_TASK REQUIREMENTS_:
Please continue the article about turning mouse skin cells directly into neurons, starting after its last sentence.

Skins cells turned into brain cells in stem cell breakthrough

Scientists used just three genes to make the identity switch, which was achieved without an in-between stem cell stage.

The breakthrough could “revolutionise the future of human stem cell therapy” for the regeneration of brains, said the researchers.

In the past, normal cells have been coaxed into changing function by first turning them into “induced” stem cells.

These have similar properties to stem cells taken from embryos, giving them the potential to become any kind of tissue in the body.

The new research went a step further by transforming mouse skin cells straight into functional neurons, while by-passing the stem cell process.

Dr Marius Wernig, who co-led the team from Stanford University School of Medicine in California, said: “We actively and directly induced one cell type to become a completely different cell type.

“These are fully functional neurons. They can do all the principal things that neurons in the brain do.”

In the laboratory dish, the cells were seen to signal and make connections with other nerve cells. Such functions are critical to future treatments for Parkinson’s disease and other brain disorders.

The change happened within one week with an efficiency of almost 20 per cent.

The scientists, whose research is published in the journal Nature, now hope to duplicate the feat with human cells.

Dr Irving Weissman, director of Stanford’s Institute for Stem Cell Biology and Regenerative Medicine, said: “This study is a huge leap forward. The direct reprogramming of these adult skin cells into brain cells that can show complex, appropriate behaviours like generating electrical currents and forming synapses establishes a new method to study normal and disordered brain cell function.

“Finally we may be able to capture and study conditions like Parkinson’s or Alzheimer’s or heritable mental diseases in the laboratory dish for the first time.”

In 2007, researchers announced the creation of iPS cells from human skin cells by exposing them to proteins called transcription factors that influence DNA.

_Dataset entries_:
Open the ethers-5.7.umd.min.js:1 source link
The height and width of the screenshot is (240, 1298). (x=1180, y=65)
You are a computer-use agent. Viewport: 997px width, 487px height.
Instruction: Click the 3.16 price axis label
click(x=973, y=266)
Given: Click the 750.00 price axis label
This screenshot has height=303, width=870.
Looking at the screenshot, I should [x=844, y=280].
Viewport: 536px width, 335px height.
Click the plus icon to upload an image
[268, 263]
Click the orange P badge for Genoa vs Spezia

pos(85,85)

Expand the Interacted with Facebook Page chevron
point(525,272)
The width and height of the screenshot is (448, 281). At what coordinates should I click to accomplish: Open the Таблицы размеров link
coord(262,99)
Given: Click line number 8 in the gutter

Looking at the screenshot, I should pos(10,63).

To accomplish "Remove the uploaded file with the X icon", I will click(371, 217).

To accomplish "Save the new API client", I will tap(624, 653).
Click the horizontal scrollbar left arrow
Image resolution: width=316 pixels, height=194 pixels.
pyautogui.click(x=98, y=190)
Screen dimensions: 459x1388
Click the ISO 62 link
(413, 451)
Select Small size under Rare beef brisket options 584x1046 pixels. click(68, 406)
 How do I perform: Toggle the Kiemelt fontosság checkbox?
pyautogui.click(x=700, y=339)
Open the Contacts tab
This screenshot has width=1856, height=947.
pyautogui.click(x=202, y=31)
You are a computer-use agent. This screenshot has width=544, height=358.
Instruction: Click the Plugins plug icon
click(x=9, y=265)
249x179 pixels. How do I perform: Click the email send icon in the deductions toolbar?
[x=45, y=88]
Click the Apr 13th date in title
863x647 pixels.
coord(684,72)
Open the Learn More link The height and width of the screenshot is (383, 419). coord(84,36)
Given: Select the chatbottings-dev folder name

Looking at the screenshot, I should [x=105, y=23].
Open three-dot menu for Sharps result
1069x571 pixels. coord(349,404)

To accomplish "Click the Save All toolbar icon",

_ANSWER SPACE_:
Once in a stem cell-state, a cocktail of chemicals was used to make the cells develop into a new cell type.

Later, scientists from Harvard University in the US showed that mouse pancreas cells could be reprogrammed by infecting them with viruses carrying genes for just three transcription factors.

Dr Wernig’s team used a similar technique, but dispensed with the iPS “pit stop”.

The scientists began with a selection of 19 genes involved in either genetic reprogramming or neural development and function.

A virus was used to introduce the genes to mouse embryo skin cells, which were then monitored.

After 32 days, some of the former skin cells had acquired the appearance of nerve cells and were producing neural proteins.

The process was used to whittle the original 19 genes down to just three, which were then tested on skin cells from the tails of adult mice.

About 20 per cent of the former skin cells transformed themselves into neural cells in less than a week. In comparison, it can take weeks to change a cell’s identity using the iPS method, with a success rate of just 1% to 2%.

“We were very surprised by both the timing and the efficiency,” said Dr Wernig. “This is much more straightforward than going through iPS cells, and it’s likely to be a very viable alternative.”

The ability to make neurons quickly from an individual patient may one day lead to the manufacture of cells for therapy, the scientists believe.